(Items from a dataset)
-----
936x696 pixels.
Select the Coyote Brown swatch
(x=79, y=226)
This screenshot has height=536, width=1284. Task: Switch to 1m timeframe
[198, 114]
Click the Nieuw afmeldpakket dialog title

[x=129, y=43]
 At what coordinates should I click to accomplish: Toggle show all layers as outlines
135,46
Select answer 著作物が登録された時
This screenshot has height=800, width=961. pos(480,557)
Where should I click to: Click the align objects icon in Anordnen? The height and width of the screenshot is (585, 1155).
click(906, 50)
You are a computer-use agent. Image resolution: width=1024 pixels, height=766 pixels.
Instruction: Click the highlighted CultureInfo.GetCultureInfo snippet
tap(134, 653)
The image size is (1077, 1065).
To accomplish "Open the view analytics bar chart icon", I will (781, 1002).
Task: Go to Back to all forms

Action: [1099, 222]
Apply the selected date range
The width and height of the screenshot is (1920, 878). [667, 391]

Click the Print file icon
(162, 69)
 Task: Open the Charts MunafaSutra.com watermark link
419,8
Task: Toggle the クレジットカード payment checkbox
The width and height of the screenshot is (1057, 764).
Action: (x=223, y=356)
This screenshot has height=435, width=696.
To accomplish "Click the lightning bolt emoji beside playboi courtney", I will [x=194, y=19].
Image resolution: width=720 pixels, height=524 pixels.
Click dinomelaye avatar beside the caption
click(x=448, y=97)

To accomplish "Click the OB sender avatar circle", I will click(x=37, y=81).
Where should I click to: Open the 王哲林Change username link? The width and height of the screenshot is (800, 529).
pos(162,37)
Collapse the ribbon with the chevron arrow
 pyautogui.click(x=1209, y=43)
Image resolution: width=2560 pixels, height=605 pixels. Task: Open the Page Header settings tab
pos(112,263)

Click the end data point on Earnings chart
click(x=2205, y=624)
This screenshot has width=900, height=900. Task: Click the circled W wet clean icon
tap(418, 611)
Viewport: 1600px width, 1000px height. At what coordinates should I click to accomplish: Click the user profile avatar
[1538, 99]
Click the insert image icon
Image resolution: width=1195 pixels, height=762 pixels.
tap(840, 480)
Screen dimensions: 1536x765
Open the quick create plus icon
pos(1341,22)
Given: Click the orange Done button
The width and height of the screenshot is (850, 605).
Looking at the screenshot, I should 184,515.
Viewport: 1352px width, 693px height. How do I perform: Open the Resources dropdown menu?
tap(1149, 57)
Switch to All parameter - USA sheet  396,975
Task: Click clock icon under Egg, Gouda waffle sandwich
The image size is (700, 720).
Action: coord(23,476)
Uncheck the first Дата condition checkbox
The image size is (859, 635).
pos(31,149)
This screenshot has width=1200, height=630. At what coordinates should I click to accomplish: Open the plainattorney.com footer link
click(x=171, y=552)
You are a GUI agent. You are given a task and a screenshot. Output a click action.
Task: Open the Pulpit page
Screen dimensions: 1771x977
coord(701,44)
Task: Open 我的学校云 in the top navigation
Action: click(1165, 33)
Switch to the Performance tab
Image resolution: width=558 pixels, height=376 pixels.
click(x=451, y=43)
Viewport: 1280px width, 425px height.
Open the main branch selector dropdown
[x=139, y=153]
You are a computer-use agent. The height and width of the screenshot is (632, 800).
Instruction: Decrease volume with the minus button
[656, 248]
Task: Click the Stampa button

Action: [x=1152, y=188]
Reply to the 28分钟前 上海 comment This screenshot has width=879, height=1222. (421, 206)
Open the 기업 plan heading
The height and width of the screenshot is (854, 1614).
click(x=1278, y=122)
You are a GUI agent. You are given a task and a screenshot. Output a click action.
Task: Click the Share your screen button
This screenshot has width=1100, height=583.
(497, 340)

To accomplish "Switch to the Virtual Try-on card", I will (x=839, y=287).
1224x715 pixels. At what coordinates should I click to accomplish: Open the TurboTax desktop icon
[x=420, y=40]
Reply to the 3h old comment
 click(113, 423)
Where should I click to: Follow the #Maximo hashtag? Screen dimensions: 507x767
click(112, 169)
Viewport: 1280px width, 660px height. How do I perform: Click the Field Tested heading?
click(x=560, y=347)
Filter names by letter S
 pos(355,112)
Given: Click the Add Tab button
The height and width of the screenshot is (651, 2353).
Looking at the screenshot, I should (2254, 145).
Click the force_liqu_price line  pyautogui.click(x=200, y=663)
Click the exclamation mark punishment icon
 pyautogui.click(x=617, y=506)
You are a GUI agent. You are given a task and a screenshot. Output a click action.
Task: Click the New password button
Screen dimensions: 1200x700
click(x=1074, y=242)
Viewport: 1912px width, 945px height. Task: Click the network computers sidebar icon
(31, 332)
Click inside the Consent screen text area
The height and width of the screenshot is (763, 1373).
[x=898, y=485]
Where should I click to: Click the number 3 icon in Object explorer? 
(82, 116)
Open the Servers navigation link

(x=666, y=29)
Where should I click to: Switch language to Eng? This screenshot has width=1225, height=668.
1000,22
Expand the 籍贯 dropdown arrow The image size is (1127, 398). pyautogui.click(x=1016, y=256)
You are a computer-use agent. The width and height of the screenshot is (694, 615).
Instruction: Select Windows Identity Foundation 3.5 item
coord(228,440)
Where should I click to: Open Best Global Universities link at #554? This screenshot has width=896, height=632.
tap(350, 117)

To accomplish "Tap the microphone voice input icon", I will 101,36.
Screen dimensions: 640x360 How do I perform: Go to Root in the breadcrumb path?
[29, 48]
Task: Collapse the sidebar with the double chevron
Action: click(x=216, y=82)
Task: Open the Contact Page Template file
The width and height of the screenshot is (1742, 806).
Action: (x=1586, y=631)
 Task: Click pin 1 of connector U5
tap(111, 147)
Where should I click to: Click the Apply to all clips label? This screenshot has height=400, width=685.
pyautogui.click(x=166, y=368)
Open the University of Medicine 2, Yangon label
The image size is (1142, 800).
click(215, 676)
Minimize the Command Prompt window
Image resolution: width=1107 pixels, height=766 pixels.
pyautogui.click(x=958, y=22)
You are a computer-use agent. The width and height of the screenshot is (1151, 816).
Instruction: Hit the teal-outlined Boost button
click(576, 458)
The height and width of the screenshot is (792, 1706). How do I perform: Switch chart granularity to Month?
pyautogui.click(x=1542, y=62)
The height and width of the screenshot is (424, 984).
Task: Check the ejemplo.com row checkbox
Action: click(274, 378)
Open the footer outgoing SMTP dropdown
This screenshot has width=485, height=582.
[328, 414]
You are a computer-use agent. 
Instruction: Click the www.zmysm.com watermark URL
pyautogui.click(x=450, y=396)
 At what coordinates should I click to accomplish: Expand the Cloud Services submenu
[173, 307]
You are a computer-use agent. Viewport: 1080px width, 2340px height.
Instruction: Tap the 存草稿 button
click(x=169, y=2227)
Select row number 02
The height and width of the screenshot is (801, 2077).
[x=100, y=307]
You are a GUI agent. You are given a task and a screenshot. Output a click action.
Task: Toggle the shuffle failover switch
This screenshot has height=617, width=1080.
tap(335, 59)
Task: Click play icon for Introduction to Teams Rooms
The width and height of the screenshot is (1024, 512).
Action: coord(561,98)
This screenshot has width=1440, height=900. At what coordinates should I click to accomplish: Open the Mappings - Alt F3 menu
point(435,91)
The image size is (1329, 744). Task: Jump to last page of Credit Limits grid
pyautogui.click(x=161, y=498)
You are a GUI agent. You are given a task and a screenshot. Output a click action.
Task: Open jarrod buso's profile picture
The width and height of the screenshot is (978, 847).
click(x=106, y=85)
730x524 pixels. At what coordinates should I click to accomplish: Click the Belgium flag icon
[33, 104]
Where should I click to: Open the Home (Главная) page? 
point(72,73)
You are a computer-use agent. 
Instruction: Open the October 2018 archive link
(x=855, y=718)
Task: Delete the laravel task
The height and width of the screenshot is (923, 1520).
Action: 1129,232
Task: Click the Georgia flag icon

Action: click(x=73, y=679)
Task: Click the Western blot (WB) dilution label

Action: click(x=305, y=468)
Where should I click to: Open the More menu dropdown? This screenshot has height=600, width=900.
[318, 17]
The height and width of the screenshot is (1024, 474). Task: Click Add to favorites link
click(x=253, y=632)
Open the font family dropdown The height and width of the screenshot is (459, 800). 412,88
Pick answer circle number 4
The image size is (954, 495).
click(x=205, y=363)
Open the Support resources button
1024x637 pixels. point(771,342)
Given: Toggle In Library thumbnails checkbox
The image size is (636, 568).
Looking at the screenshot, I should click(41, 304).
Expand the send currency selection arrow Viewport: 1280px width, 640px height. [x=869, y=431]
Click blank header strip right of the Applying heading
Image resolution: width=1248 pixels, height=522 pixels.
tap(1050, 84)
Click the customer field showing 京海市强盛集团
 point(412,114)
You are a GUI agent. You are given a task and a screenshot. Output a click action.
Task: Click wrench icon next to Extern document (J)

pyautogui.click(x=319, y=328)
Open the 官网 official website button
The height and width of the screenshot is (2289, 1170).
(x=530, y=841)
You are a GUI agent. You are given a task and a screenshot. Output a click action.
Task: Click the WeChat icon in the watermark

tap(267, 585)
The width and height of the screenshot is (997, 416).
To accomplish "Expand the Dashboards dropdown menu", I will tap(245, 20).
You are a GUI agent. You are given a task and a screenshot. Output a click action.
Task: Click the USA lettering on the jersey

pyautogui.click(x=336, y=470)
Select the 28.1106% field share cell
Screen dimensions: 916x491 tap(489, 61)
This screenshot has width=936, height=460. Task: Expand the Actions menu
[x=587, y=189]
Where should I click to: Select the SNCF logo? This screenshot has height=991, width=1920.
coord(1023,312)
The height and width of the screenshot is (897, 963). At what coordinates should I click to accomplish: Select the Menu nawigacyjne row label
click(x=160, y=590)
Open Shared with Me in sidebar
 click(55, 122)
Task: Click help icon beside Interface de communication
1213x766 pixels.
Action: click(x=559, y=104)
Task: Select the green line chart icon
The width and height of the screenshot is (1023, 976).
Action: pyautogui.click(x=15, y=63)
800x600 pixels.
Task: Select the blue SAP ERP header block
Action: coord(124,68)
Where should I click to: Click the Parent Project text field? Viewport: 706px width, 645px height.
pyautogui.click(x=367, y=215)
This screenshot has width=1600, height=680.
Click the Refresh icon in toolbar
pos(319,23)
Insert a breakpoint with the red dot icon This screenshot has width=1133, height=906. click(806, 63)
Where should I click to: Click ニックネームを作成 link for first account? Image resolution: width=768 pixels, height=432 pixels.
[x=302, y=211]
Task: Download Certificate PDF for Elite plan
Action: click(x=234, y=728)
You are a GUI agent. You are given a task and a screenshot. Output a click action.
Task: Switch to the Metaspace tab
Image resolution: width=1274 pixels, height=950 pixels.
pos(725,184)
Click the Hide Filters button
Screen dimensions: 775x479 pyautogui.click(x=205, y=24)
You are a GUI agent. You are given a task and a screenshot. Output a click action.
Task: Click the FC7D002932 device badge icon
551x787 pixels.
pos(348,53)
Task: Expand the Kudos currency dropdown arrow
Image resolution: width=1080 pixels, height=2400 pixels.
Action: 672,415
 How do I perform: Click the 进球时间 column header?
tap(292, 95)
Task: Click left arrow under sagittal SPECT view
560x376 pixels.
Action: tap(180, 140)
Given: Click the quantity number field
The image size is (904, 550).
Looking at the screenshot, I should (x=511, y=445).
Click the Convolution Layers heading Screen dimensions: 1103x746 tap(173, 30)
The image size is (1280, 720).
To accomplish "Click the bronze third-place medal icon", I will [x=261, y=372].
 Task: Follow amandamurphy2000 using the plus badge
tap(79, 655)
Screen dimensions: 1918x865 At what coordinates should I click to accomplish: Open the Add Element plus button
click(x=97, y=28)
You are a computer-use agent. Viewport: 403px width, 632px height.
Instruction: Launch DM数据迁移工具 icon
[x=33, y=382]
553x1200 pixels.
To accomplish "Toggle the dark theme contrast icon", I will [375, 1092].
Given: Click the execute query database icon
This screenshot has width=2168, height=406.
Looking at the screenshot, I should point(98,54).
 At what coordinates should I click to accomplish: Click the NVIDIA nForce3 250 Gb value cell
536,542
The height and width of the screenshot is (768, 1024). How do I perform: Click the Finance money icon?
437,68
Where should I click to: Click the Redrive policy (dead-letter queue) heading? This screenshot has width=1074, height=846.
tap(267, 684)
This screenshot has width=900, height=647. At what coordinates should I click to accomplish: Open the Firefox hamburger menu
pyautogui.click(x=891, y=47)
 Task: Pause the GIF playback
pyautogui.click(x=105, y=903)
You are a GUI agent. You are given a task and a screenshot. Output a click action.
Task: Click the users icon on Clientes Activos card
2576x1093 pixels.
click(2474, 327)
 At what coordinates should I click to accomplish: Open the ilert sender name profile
-----
» **EXERCISE DETAILS**:
Where does the string "under" appear in the records above? Return every line that holds it.

» **SOLUTION**:
Task: Click clock icon under Egg, Gouda waffle sandwich
Task: Click left arrow under sagittal SPECT view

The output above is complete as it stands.